(Beginning of DATA UNDER STUDY)

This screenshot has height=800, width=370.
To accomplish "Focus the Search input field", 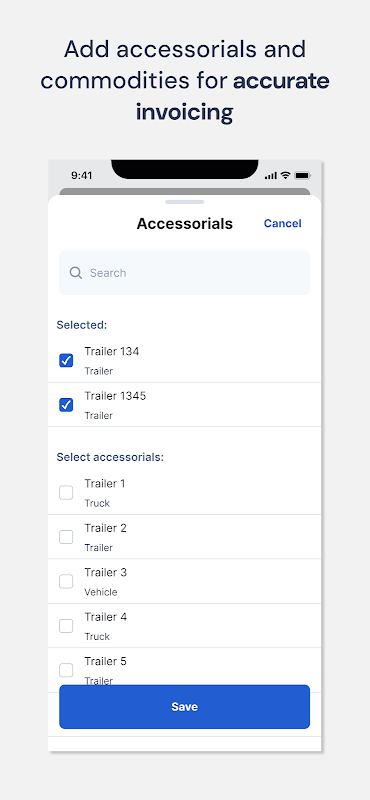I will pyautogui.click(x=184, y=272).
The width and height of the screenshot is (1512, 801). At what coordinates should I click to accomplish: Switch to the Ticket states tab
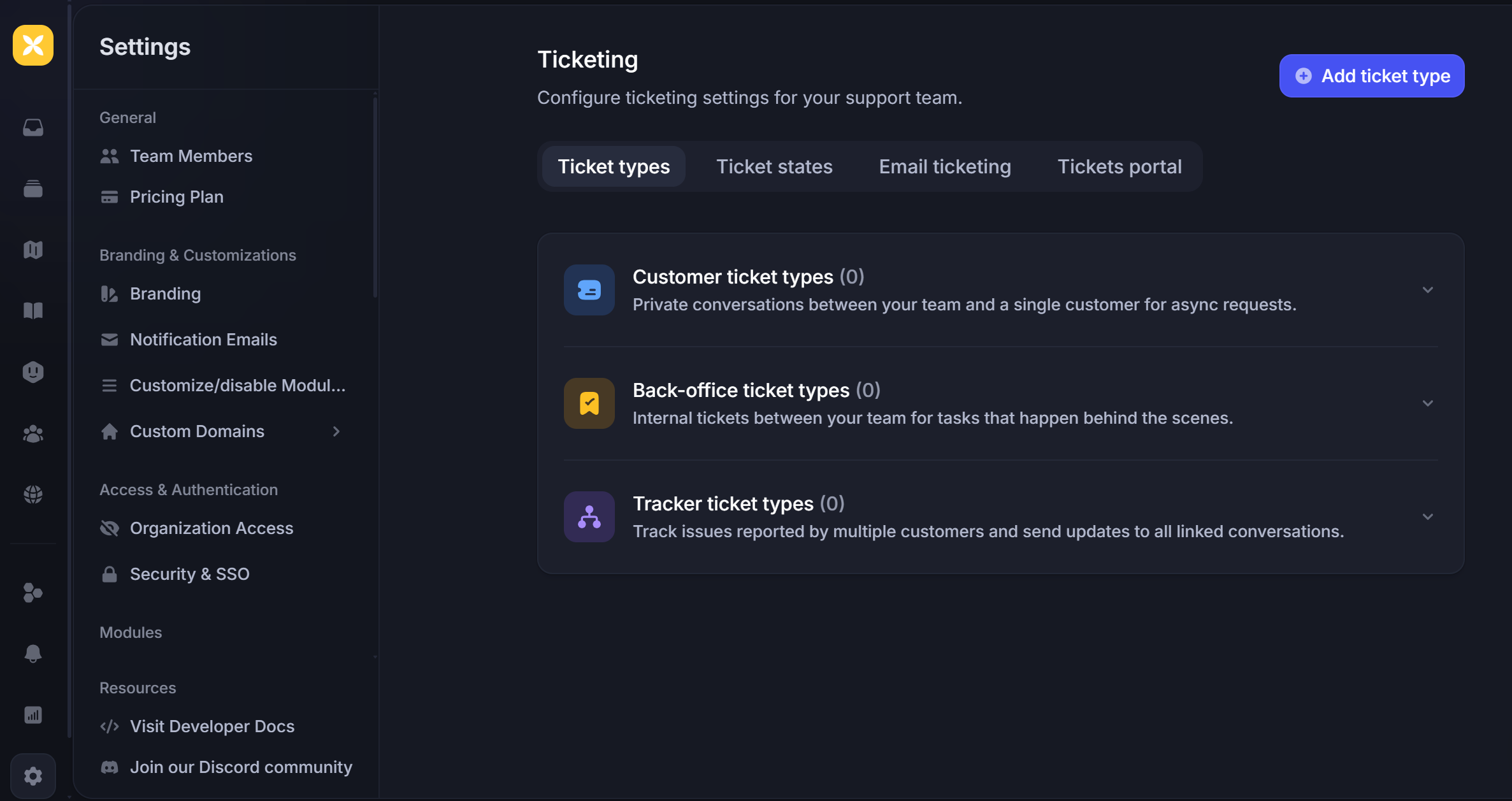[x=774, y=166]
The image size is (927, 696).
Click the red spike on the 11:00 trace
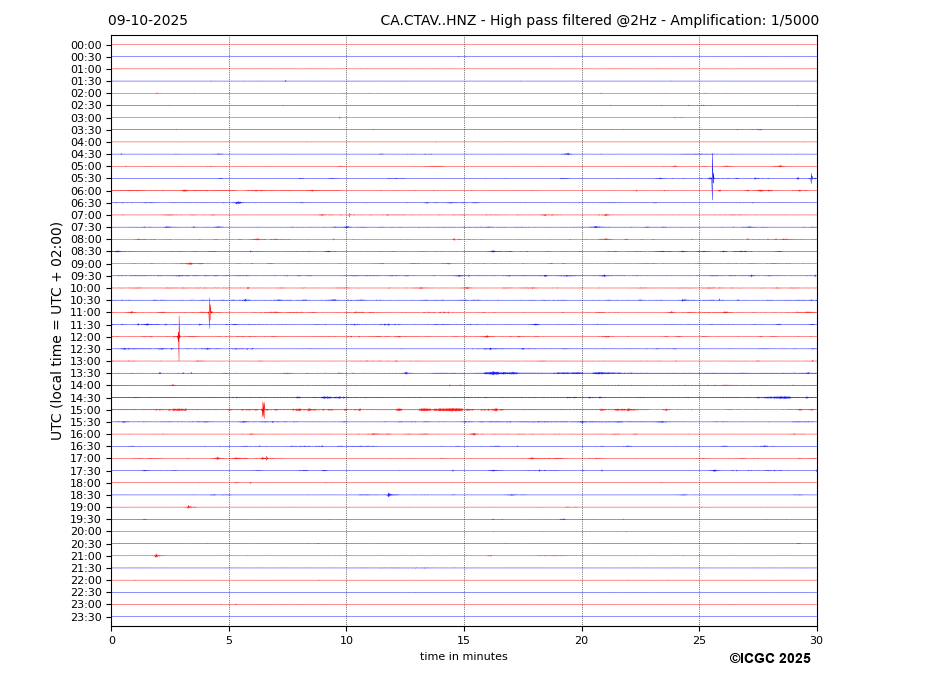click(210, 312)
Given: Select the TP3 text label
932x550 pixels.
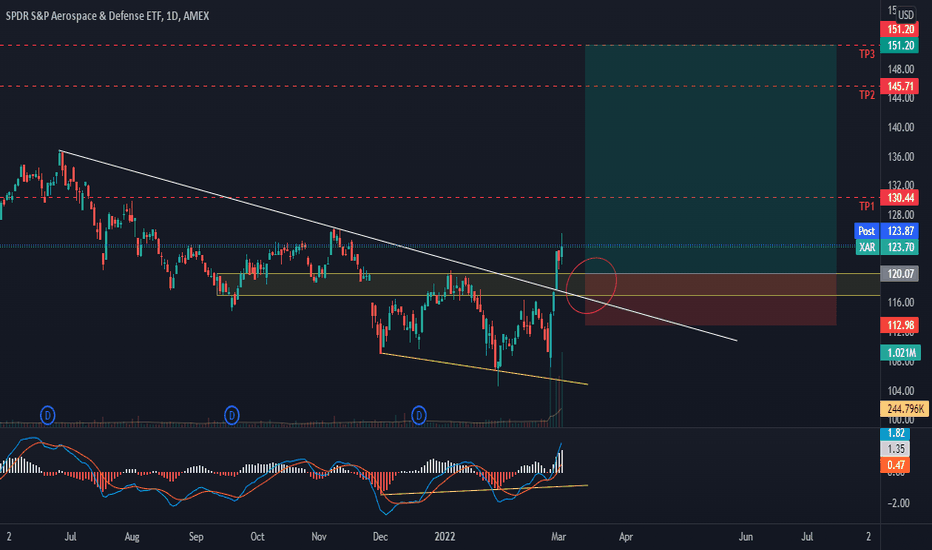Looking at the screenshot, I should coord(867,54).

(End of DATA UNDER STUDY)
(Beginning of DATA UNDER STUDY)

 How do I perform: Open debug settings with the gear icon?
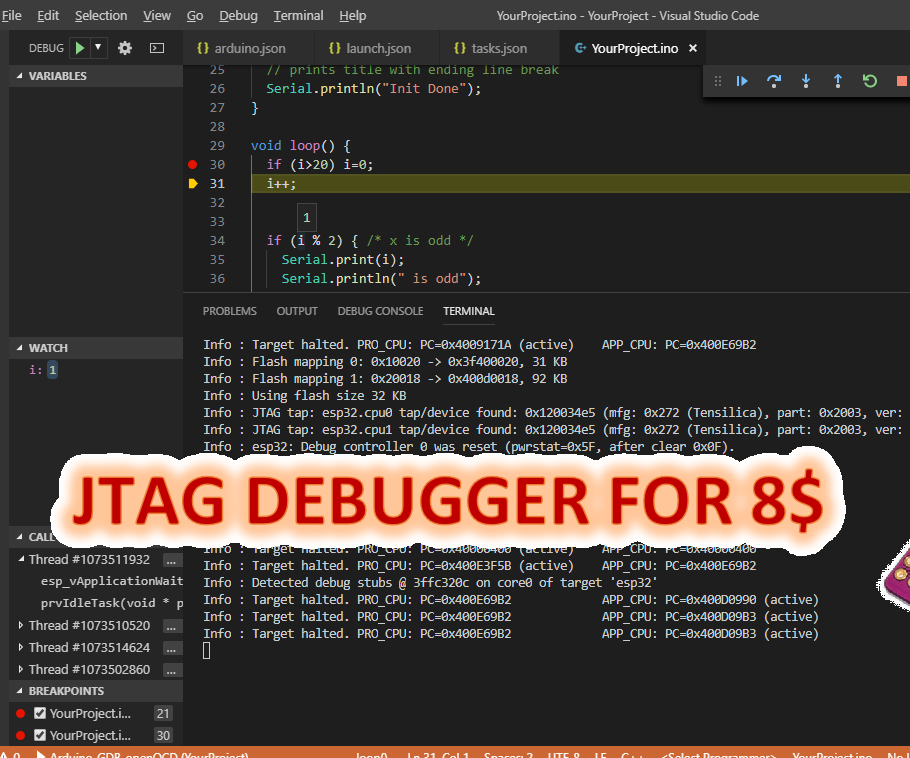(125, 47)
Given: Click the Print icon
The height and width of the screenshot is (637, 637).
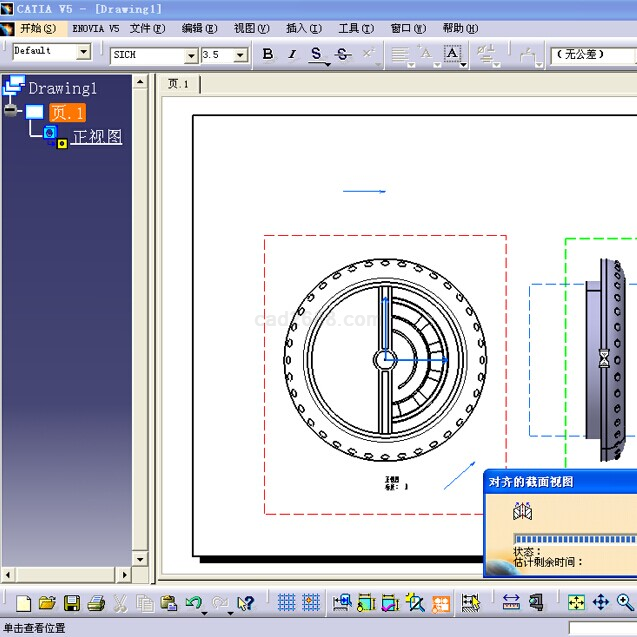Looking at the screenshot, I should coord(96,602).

(End of DATA UNDER STUDY)

If a line in the records above contains the string "Given", copy that line out.

Given: Select the TP3 text label
Given: Click the Print icon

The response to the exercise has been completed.